● **THE REQUEST**
Repeat the passage of the knife thread that begins at the words "As I’m not doing" and stops after "ones more often.", swapping "fun" for "enjoyable".

● **EXTRACT**
# Some carbon



## crrl (Mar 30, 2019)

Left to right,
Toyama 240 gyuto
Akebono 240 gyuto
Toyama 300 suji
Hinoura 180 hakata
Kashima 180 gyuto
Mazaki 180 petty
Mazaki 210 gyuto
Kurosaki 120 petty
Mizuno 210 gyuto
Hinoura 240 gyuto
Dalman 240 gyuto

Top
Hinoura 270 suji
Yoshikane 180 nakiri


----------



## Mute-on (Mar 30, 2019)

Very nicely curated line up!

Could you share some impressions of the different makers in each type/size?


----------



## crrl (Mar 31, 2019)

As I’m not doing this professionally, and enjoy improving my sharpening, I don’t bother too much about retention and ease of use in prepping a ton of stuff.

I’ll start with the 240’s

240 gyutos
For the most part I’m using the Dalman and Toyama as I find these most fun to use. They have a bit of height, thin behind the edge and some, but not too much, weight to them. They feel good in hand and I enjoy using them for most of the tasks I’m doing.

When it comes to straight ease of use and cutting the Hinoura takes the lead. It’s also a bit nimbler then the first two. But there is something, but I can’t put my finger on it, that make me reach for the other ones more often.

The Akebono is a runner up, a good cutter - but me and the pretty heavy and pretty big ebony handle is not friends. It looks nice and is well done but not for me. 

210 gyutos
Mazaki is one of the older models, think it’s has been thicker but was regrinded before it was sold - looks that way one the kanji. Anyhow it cuts really well, is easy to sharpen and I like the hand polished kasumi.

Mizuno is good for those quick little tasks, almost like a big petty. I regret that I didn’t get a 240 instead - as I usually go to the 180 Mazaki petty when I want something smaller. But it do see quite a bit of salsa / guacamole action.

Sujis
The Hinoura 270 suji was actually the first Japanese knife I bought, and thought by that time it would be the only one. It’s pretty low which I’ve liked for cutting sashimi / nigiri sized bites - feels like I have better control over what I’m doing. As with the Hinoura gyuto this thing is sharp and cuts really well. Pretty much no fuzz.

The main reason I got the Toyama 300, besides wanting to try more Toyamas, was that I didn’t like how the Hinoura cut maki rolls. Either it’s just a length thing or it could have with it being low and quite thick at the spine - or maybe it’s just technique.


----------

● **GIVEN DATA**
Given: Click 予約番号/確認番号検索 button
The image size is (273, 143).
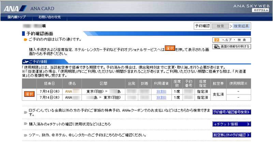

● **EXPECTED ANSWER**
As I’m not doing this professionally, and enjoy improving my sharpening, I don’t bother too much about retention and ease of use in prepping a ton of stuff.

I’ll start with the 240’s

240 gyutos
For the most part I’m using the Dalman and Toyama as I find these most enjoyable to use. They have a bit of height, thin behind the edge and some, but not too much, weight to them. They feel good in hand and I enjoy using them for most of the tasks I’m doing.

When it comes to straight ease of use and cutting the Hinoura takes the lead. It’s also a bit nimbler then the first two. But there is something, but I can’t put my finger on it, that make me reach for the other ones more often.